** EXERCISE AIM **
Only lines that contain the word "Select" belong in the answer; copy them from the records below.

[Stored data entries]
=-=-=-=-=

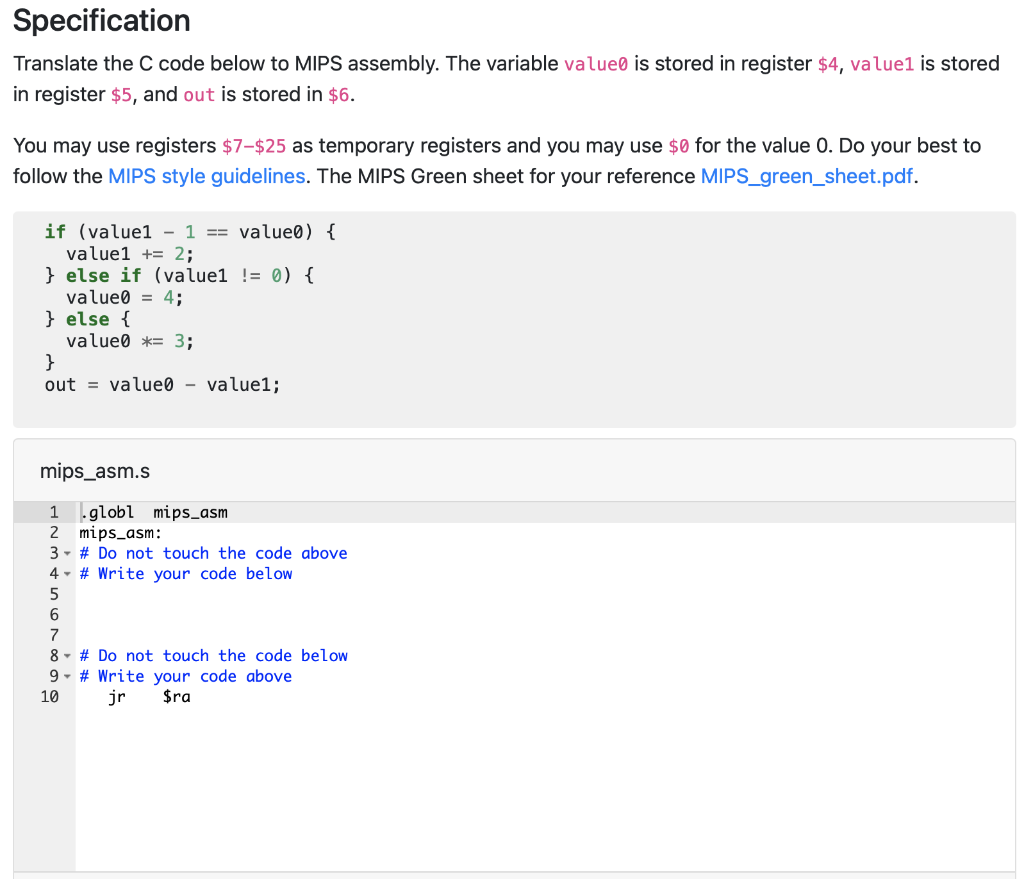Open the MIPS style guidelines link
Viewport: 1024px width, 879px height.
pyautogui.click(x=206, y=176)
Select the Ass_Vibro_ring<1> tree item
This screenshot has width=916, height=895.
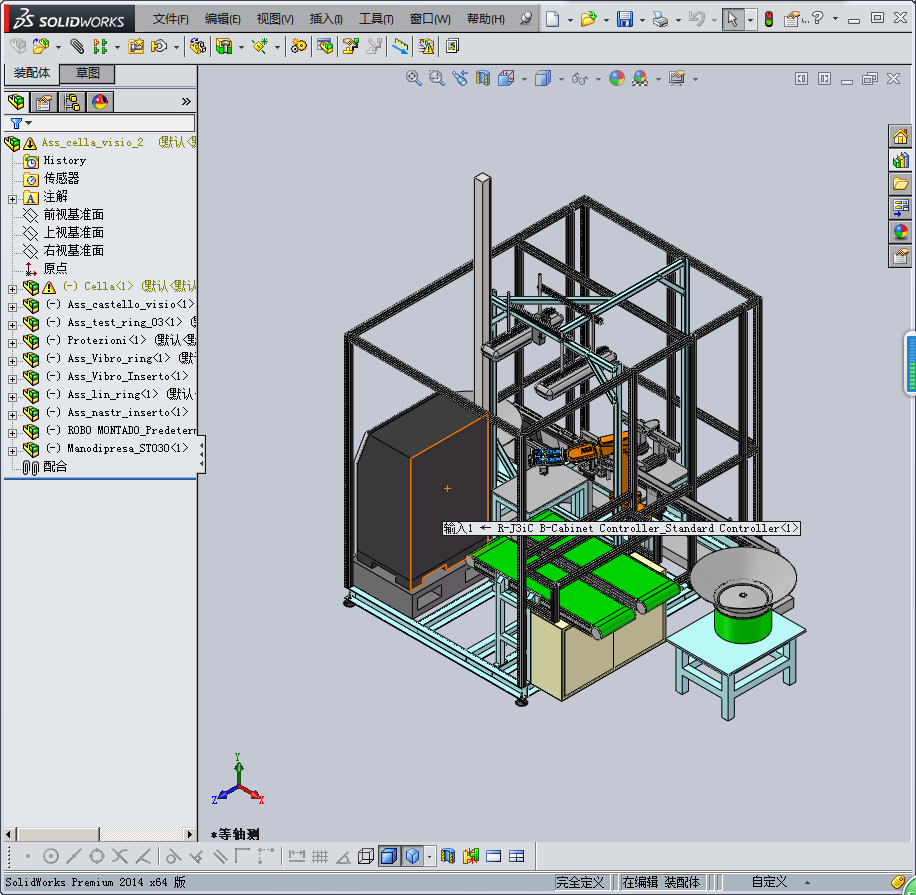pyautogui.click(x=110, y=358)
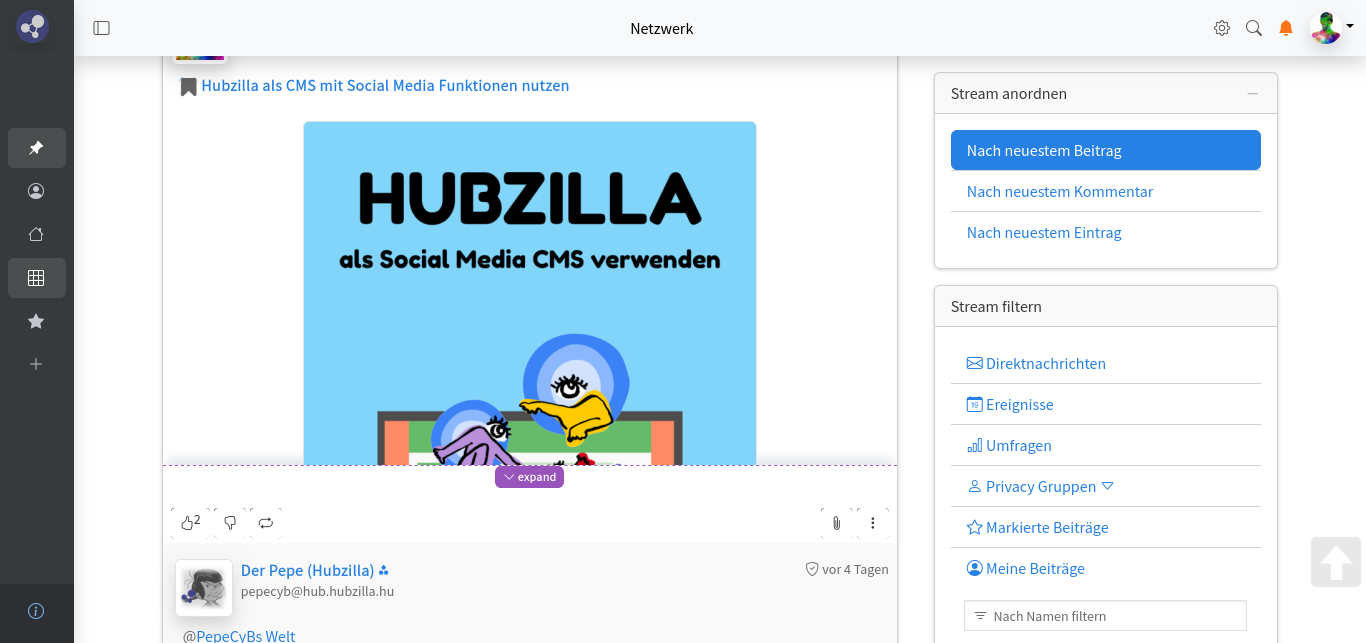This screenshot has width=1366, height=643.
Task: Click the Nach Namen filtern input field
Action: [x=1105, y=616]
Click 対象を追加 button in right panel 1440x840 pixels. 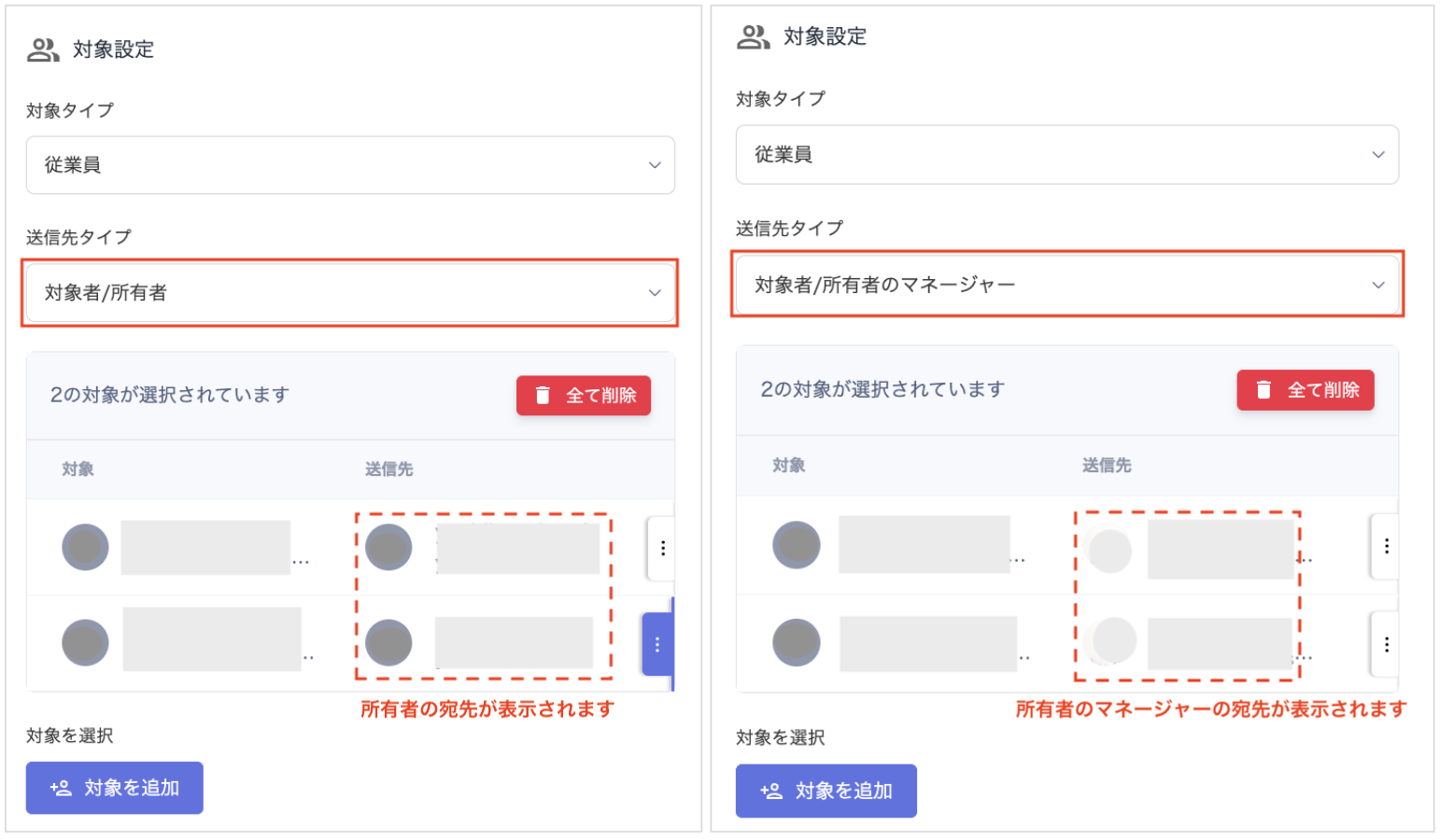[x=826, y=791]
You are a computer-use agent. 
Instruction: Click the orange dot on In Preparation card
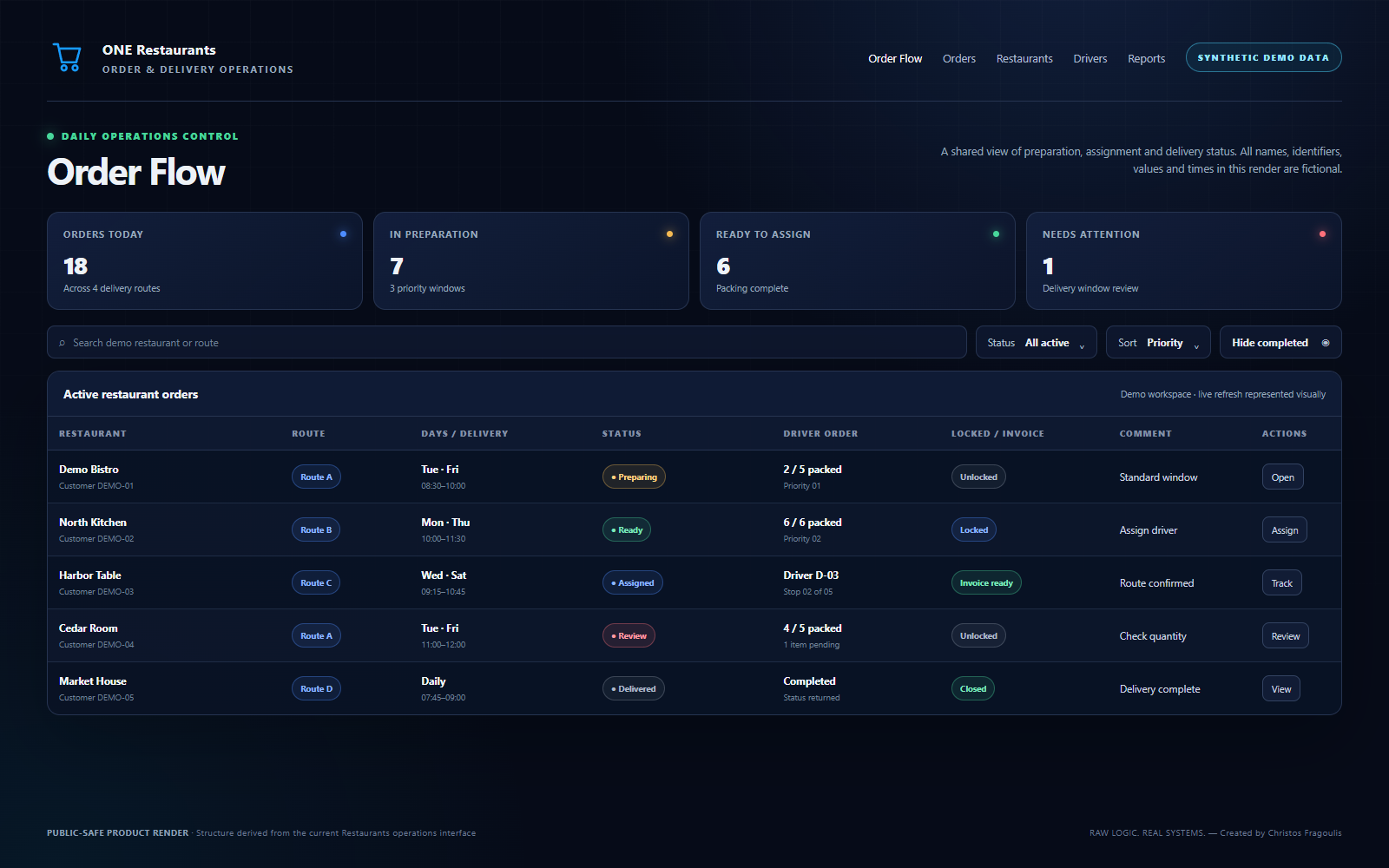[669, 234]
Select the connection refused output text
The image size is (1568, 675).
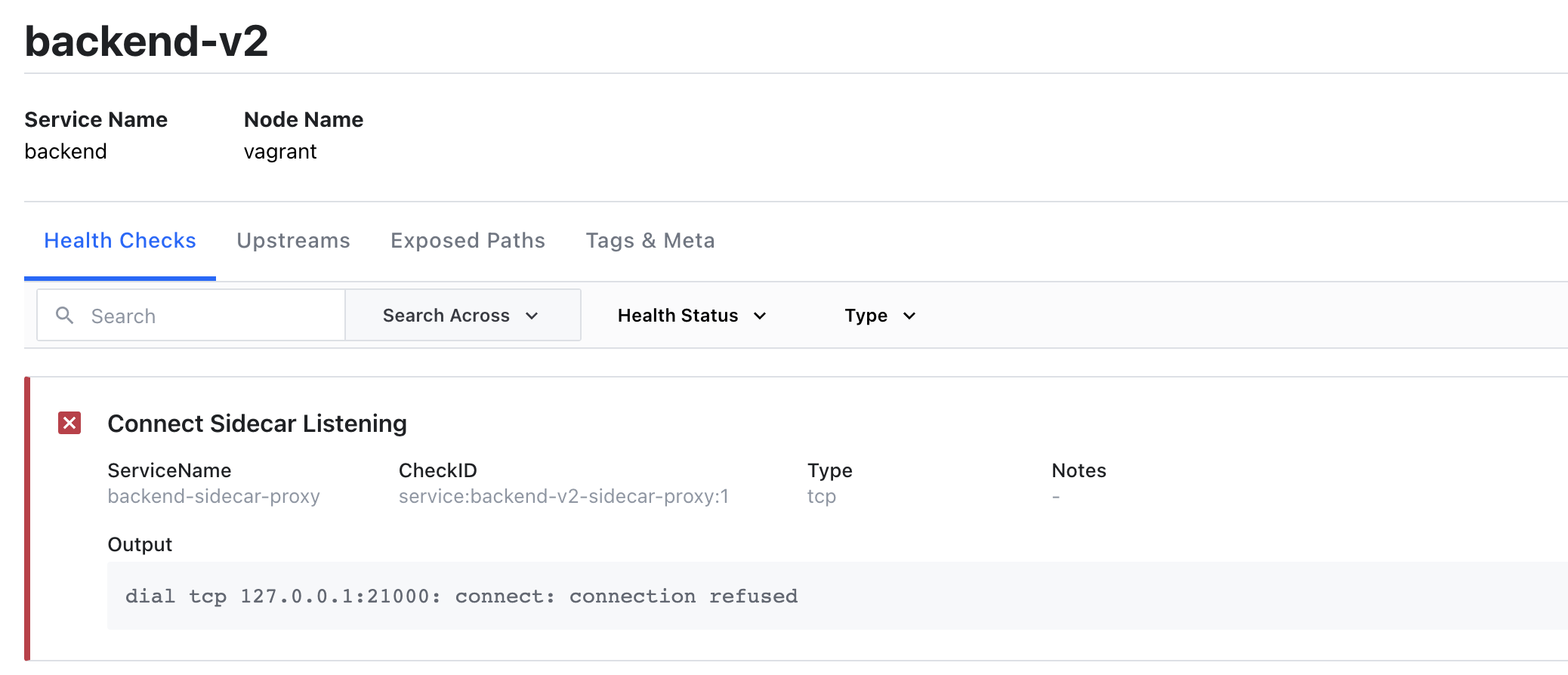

=-=-=-=-=

** TASK OUTPUT **
Select the Ass_Vibro_ring<1> tree item
Select the connection refused output text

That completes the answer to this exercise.